Date of this Version


Document Type



Fire Science Brief, Issue 91, February 2010


US government work


North Carolina is divided into three broad physiographic regions, from the low-lying Atlantic Coastal Plain, to the midelevation foothills—the Piedmont Plateau—to the higher elevation Blue Ridge and Appalachian zone. Understanding the behavior of fire in these widely different regions, as in much of the southeastern United States, presents challenges that differ sharply from those common in the West, where the emphasis on fire science research has been greater. An ambitious project has helped fill in local and regional knowledge gaps, as researchers gathered data and assessed the relevance and limitations of existing tools, including remote satellite sensing, weather station information, fire behavior models, and drought indices commonly used to make management decisions.

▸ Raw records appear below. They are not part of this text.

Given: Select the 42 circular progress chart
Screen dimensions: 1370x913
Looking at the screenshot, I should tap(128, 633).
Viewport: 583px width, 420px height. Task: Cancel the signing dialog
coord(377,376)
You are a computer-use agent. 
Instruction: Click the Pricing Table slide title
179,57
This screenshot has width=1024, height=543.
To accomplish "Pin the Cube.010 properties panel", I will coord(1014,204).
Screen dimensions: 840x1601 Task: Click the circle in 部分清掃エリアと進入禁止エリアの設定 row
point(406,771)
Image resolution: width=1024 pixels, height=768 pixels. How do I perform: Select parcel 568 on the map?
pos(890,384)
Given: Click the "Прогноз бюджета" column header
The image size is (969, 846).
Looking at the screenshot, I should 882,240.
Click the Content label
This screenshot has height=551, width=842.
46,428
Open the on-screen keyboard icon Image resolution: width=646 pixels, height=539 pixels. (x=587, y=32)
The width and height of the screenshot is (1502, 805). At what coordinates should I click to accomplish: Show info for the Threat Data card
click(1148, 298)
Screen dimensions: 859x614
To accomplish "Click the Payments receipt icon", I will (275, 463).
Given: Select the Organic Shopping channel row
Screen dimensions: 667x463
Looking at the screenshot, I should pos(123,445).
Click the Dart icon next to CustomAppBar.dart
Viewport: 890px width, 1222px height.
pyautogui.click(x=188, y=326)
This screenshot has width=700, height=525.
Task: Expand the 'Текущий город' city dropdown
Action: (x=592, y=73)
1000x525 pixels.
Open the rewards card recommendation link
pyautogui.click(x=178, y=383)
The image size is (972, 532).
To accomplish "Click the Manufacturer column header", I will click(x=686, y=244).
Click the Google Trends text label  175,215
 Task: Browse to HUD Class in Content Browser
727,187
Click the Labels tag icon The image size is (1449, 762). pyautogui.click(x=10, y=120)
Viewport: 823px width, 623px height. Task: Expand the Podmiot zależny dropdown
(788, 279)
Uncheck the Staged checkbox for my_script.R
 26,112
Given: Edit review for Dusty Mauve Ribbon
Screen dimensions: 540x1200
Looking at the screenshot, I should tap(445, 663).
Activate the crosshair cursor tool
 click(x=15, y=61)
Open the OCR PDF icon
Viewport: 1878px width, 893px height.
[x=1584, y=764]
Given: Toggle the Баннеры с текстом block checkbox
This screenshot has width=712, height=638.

This study focused on pocosin swamp ecosystems of the Coastal Plain, longleaf pine plantations of the Piedmont/Sandhills and Coastal Plains, and rhododendron and laurel communities in mixed hardwood forests of the Appalachian Mountains. Over a three-plus year time period, data were collected on a number of parameters: live foliar moisture, dead woody fuels, moisture content of litter and duff, and soil moisture content. In the pocosin systems with deep organic soils, the researchers also measured root mat moisture, muck, and water table depth. Results suggest that existing fire behavior tools and predictive models need to be modified to better fit regional and local conditions. In addition, interpretation of the data collected needs to be fine tuned to better reflect conditions specific to local systems, especially for the poorly understood contribution of live fuel moisture and soil moisture content to fire behavior.